“In here,” said the witch, opening a door disguised as a door-shaped stack of books with a doorknob protruding from them. She let Randall enter first, then shut the door behind them, casting them into complete darkness.
“Be careful,” she said. “Watch out for the floor spikes. And cobras.”
“I'll just stay put.”
A soft light without a visible source began to glow at the other end of the room, illuminating the bed. A very lumpy bed that seemed to be adorned with various torture devices.
“Something's moving inside the pillows,” Randall noted.
“I like to keep the feathers as fresh as possible.”
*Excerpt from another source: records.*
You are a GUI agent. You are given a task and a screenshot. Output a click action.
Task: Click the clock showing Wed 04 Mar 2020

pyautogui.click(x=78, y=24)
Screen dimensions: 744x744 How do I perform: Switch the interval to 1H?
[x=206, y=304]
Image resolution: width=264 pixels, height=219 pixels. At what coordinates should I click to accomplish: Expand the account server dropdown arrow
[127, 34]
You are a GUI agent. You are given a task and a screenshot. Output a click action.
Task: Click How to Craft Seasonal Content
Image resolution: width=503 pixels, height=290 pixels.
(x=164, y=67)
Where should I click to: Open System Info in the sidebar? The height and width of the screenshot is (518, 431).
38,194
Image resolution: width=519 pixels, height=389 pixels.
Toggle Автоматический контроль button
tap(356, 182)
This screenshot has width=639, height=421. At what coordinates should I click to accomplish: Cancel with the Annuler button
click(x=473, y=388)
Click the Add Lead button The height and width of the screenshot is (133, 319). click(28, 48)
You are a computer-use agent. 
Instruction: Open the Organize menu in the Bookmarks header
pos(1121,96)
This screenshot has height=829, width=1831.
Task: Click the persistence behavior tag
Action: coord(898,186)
She moved past him and sat down on the edge of the bed. She began to seductively massage her earlobes. “Come here,” she purred.
Randall sat down next to her. She gently placed her hand on his knee. “Ooooooh,” she said. “That's a nice, firm kneecap you've got there.”
“Thank you.”
“Randall, sweetie, why don't you tell me a little about yourself?”
“Well, I'm five-foot-six, twenty-two years old, brown hair, hazel eyes, and have my mother's chin.”
“Have you ever been in love?”
“Occasionally.”
“Have you ever loved so deeply that you just walked around all day with a retarded grin on your face? Have you ever loved to such a great extent that the mere sight of them made your internal organs completely rearrange themselves?”
“No,” Randall admitted. “My love was more of a ‘Hey, she's cute, too bad I annoy her,’ kind of deal.”
Grysh stared off into space for a moment, then wiped a tear from her eye. “Have you ever loved somebody, and then lost them forever?”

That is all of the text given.